> [Task to carry out]
Print the whole listing below exactly, skipping every picture.

> [Dataset entries]
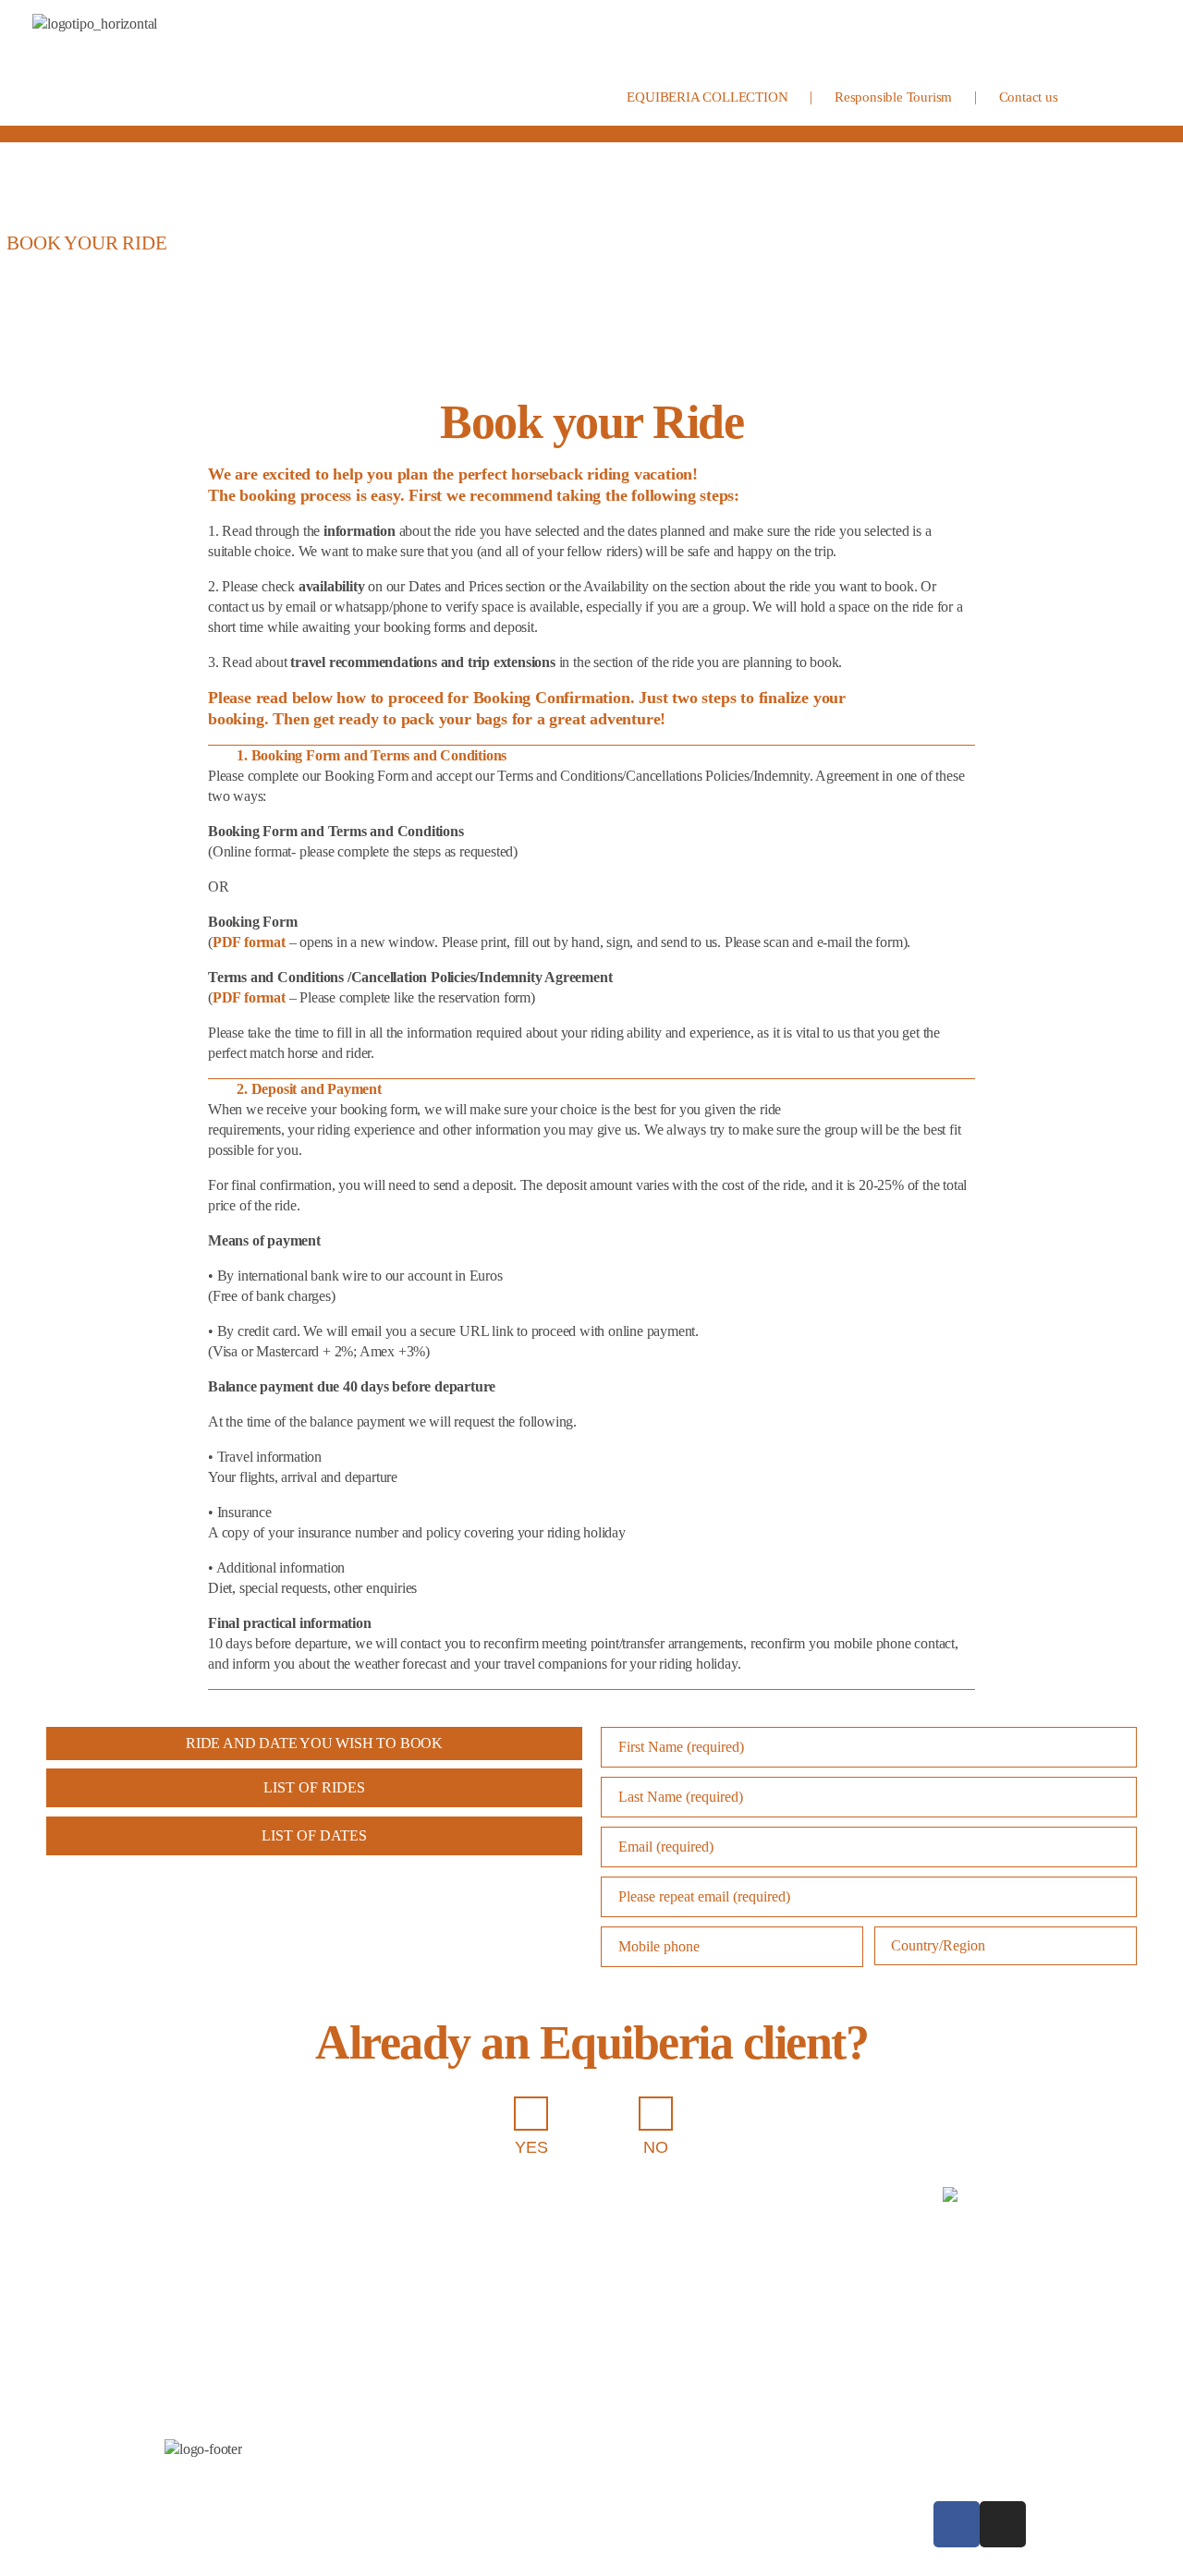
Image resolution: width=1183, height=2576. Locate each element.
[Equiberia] (171, 63)
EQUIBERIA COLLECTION (707, 97)
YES (531, 2147)
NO (655, 2147)
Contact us (1028, 97)
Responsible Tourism (893, 97)
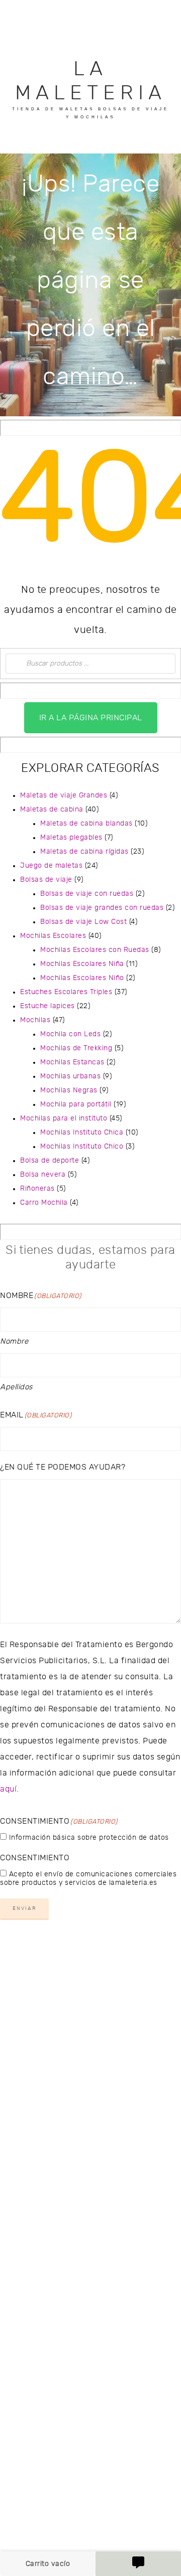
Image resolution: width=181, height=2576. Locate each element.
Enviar (24, 1908)
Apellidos (16, 1387)
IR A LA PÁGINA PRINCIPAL (90, 718)
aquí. (9, 1789)
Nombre (14, 1341)
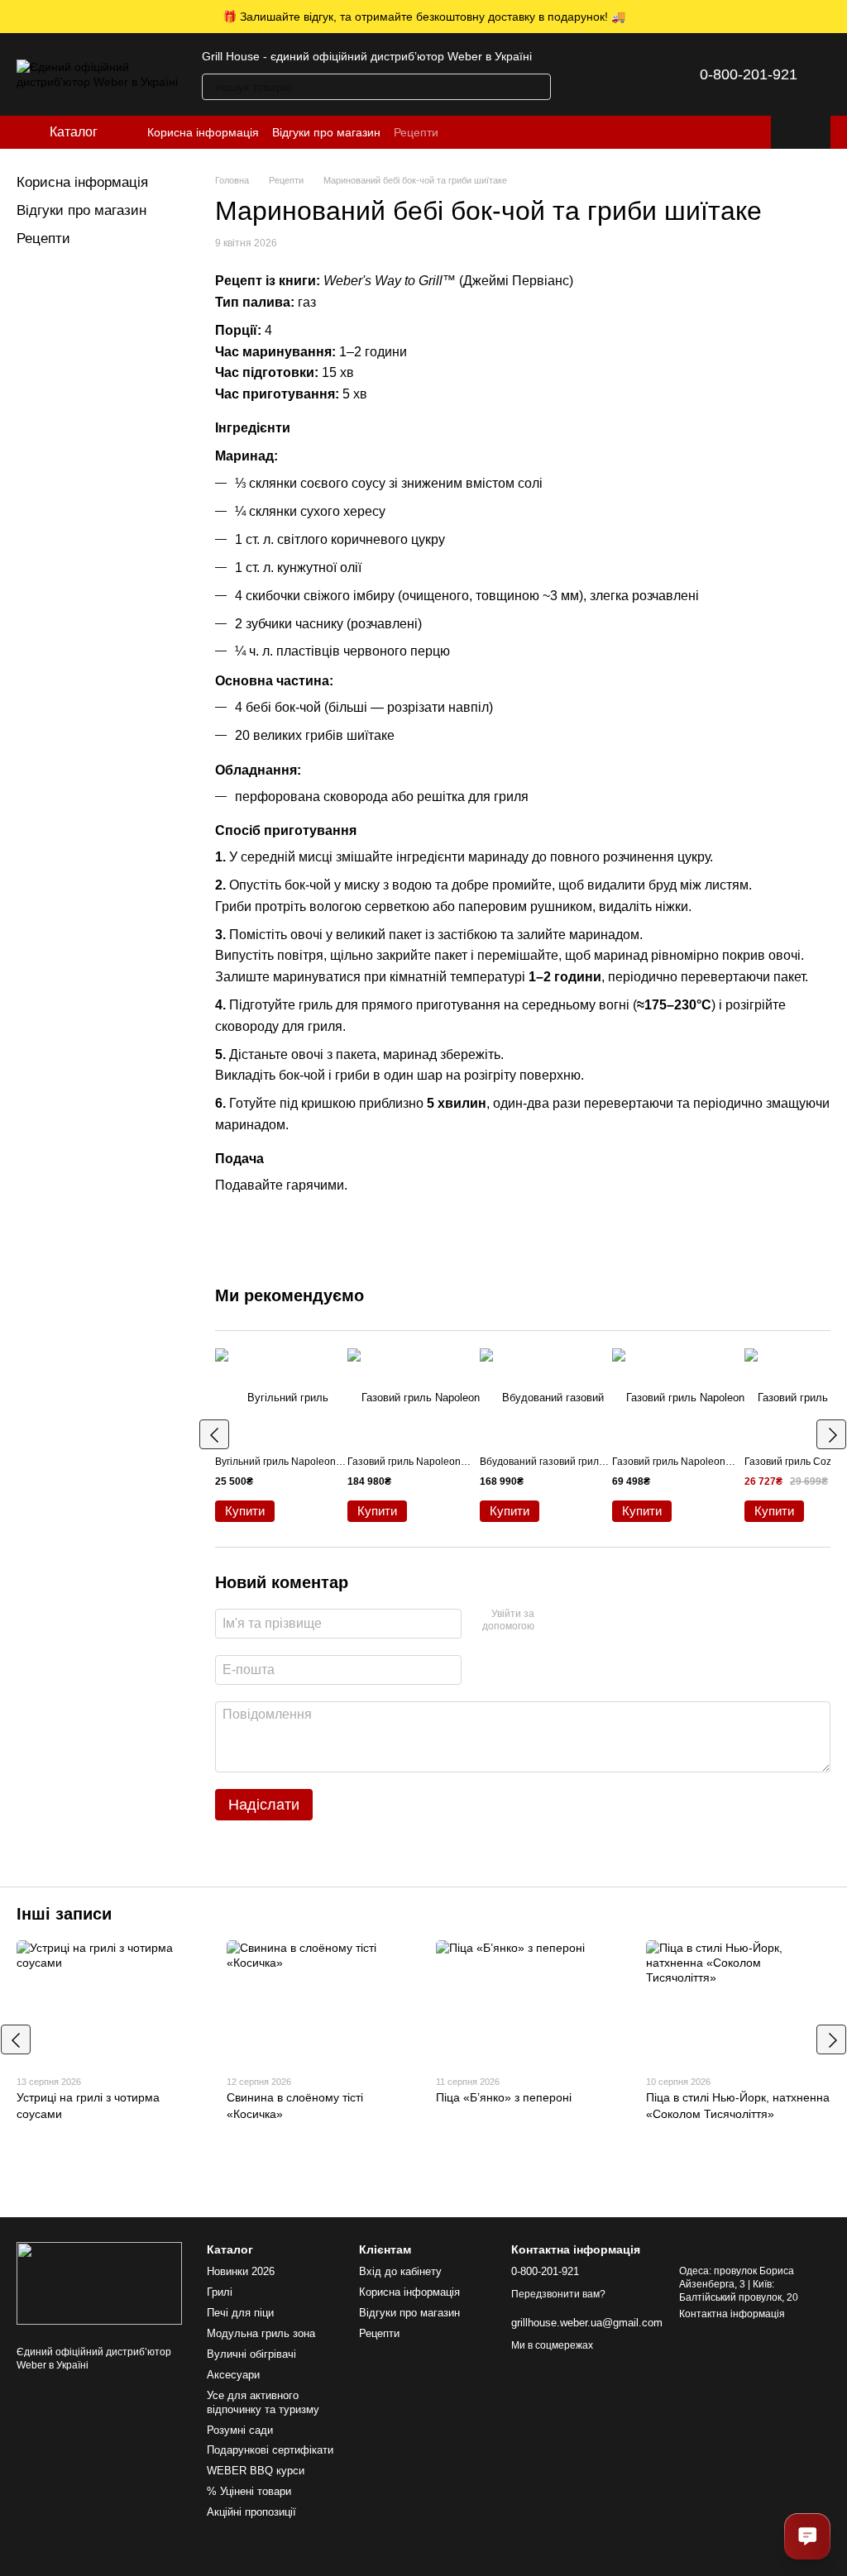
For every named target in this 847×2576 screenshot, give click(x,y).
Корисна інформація (203, 132)
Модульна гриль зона (261, 2333)
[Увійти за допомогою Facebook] (552, 1621)
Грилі (219, 2292)
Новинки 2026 (241, 2271)
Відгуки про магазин (326, 132)
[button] (834, 16)
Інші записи (64, 1914)
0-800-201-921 (748, 74)
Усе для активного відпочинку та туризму (263, 2402)
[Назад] (214, 1434)
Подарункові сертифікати (270, 2450)
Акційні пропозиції (251, 2512)
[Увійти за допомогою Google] (579, 1621)
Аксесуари (233, 2374)
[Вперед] (831, 1434)
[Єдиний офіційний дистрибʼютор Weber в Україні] (99, 2282)
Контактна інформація (732, 2314)
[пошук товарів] (537, 87)
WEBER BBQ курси (255, 2470)
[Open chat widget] (807, 2536)
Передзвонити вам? (558, 2294)
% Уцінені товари (249, 2491)
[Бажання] (627, 74)
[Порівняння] (584, 74)
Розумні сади (240, 2430)
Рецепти (416, 132)
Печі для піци (240, 2312)
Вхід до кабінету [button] (400, 2271)
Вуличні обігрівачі (251, 2354)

> [Response area]
Image resolution: width=1183, height=2576. Locate each element.
[Equiberia] (171, 63)
EQUIBERIA COLLECTION (707, 97)
YES (531, 2147)
NO (655, 2147)
Contact us (1028, 97)
Responsible Tourism (893, 97)
Image resolution: width=181, height=2576. Locate each element.
Enviar (24, 1908)
Apellidos (16, 1387)
IR A LA PÁGINA PRINCIPAL (90, 718)
aquí. (9, 1789)
Nombre (14, 1341)
For every named target in this 847×2576 screenshot, give click(x,y).
Корисна інформація (203, 132)
Модульна гриль зона (261, 2333)
[Увійти за допомогою Facebook] (552, 1621)
Грилі (219, 2292)
Новинки 2026 (241, 2271)
Відгуки про магазин (326, 132)
[button] (834, 16)
Інші записи (64, 1914)
0-800-201-921 (748, 74)
Усе для активного відпочинку та туризму (263, 2402)
[Назад] (214, 1434)
Подарункові сертифікати (270, 2450)
Акційні пропозиції (251, 2512)
[Увійти за допомогою Google] (579, 1621)
Аксесуари (233, 2374)
[Вперед] (831, 1434)
[Єдиний офіційний дистрибʼютор Weber в Україні] (99, 2282)
Контактна інформація (732, 2314)
[пошук товарів] (537, 87)
WEBER BBQ курси (255, 2470)
[Open chat widget] (807, 2536)
Передзвонити вам? (558, 2294)
% Уцінені товари (249, 2491)
[Бажання] (627, 74)
[Порівняння] (584, 74)
Розумні сади (240, 2430)
Рецепти (416, 132)
Печі для піци (240, 2312)
Вхід до кабінету [button] (400, 2271)
Вуличні обігрівачі (251, 2354)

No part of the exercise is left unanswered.